There were a few parts to this. The first was to add a lot more data to the training set, and allow the training set to run through for a lot more epochs. I ended up with about 1500 images in the dataset (70% training, 20% validation, 10% test), and I need to get even more because I was only using screenshots from the actual games I played. That means the perks in the data set are only the ones commonly played (or uncommon ones I happened to run into).
Step 1: Create a new model that highlights each perk, but has them all as just “perk” – This will give me the x + y coordinates and height and width of every perk in a given screenshot. I took that information to cut each perk and save them into an array, then create a collage of just the perks. Why? This step allowed me to remove all false detections from around the screenshot that were not the perks. Ex: Players, names, title bar, etc. Removed all those false positives.
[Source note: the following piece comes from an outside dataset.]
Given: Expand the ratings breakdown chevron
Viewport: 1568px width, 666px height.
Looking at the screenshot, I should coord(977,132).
Step 2: I fed the collage into the newly trained model with the expanded dataset which gave me fairly accurate results. The few that are not accurate are either underrepresented in the dataset or aren’t in it at all, like killer perks. I’ve only trained survivor perks at this point.
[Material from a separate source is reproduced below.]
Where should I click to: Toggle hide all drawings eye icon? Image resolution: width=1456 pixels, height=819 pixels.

Here is an example of the output collage with the labels on the perks. If you know the game, every one of those perks is labeled correctly. I’m pretty excited about that.
That said, it’s not always consistent. In the below example, there are some killer perks that are being labeled (small game, deliverance on line 1 are actually killer perks which have not been added to the perk model yet). Those will be solved once I add those to the model and train with those added in. Also, the second line has “sabo” listed which is a survivor perk, but that perk only had I think two instances in the 1500 images. I suspect that’ll be resolved when I expand the dataset further with more instances of the less popular perks, and run through more training.
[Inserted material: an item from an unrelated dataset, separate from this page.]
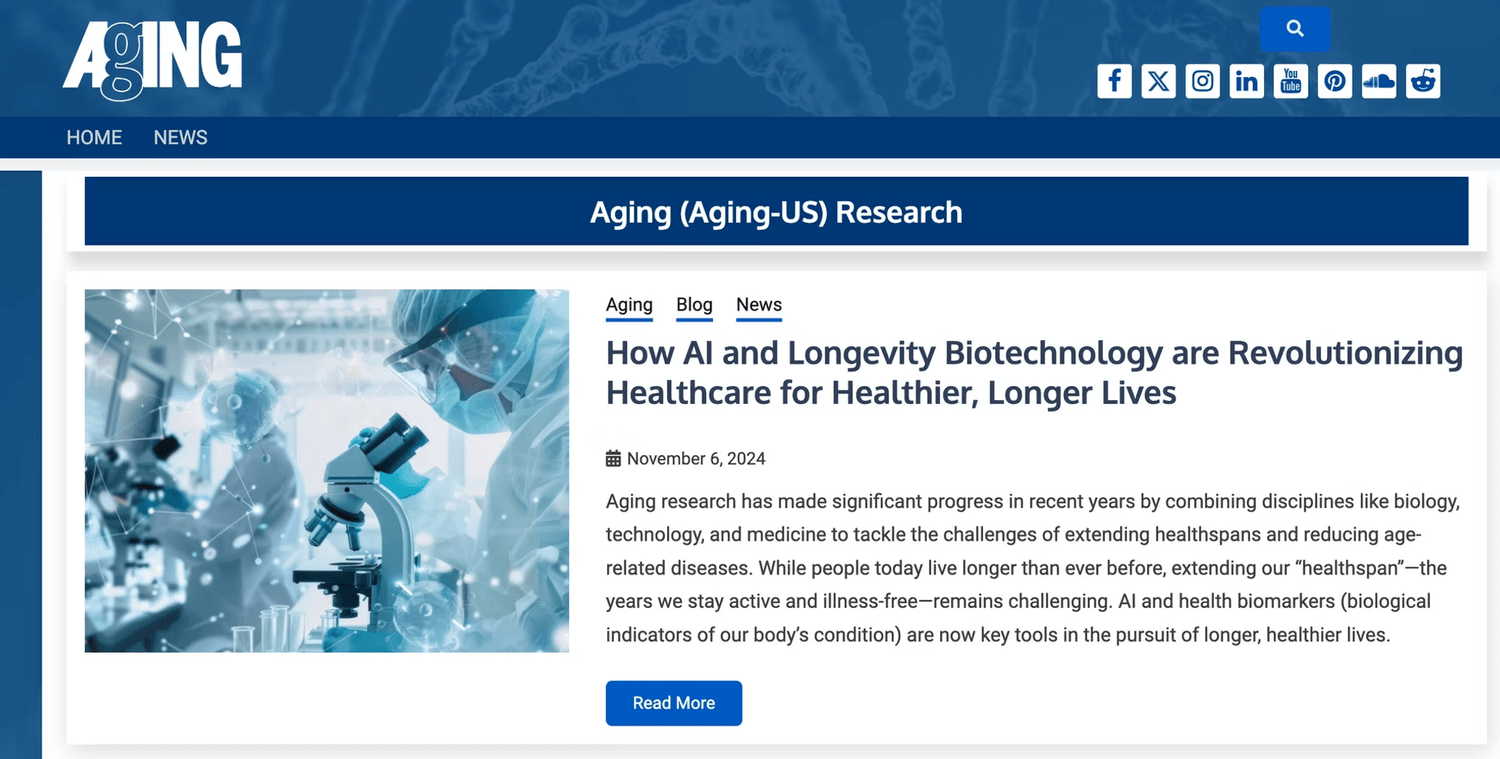Go to the YouTube channel icon
The height and width of the screenshot is (759, 1500).
click(1291, 81)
I’ve managed to automate a lot of this process now. I’ve got a desktop application (python based) which takes a screenshot every second, and reads the top left corner for “Screenshot” as mentioned before. Now, in addition to identifying which killer is being faced, it also saves a copy of the screenshot to a network drive that lives on my modeling server.
The server also has a process I wrote running, which does the whole process I mentioned above automatically. It:
- Monitors the share folder for new screenshots.
- Pulls in the screenshot.
- Runs the screenshot against the first AI model to identify each perk slot within the image
- Cuts the perks out of the screenshot and creates a collage of them.
- Runs the collage of perks through the second AI model which will identify what each perk actually is within the model.
- Saves a copy of the collage (shown in the screenshots above) to a specific foldler
- Adds a row for each in a sqlite database table which includes the ID, Perk name, timestamp and file path of the collage it was pulled from.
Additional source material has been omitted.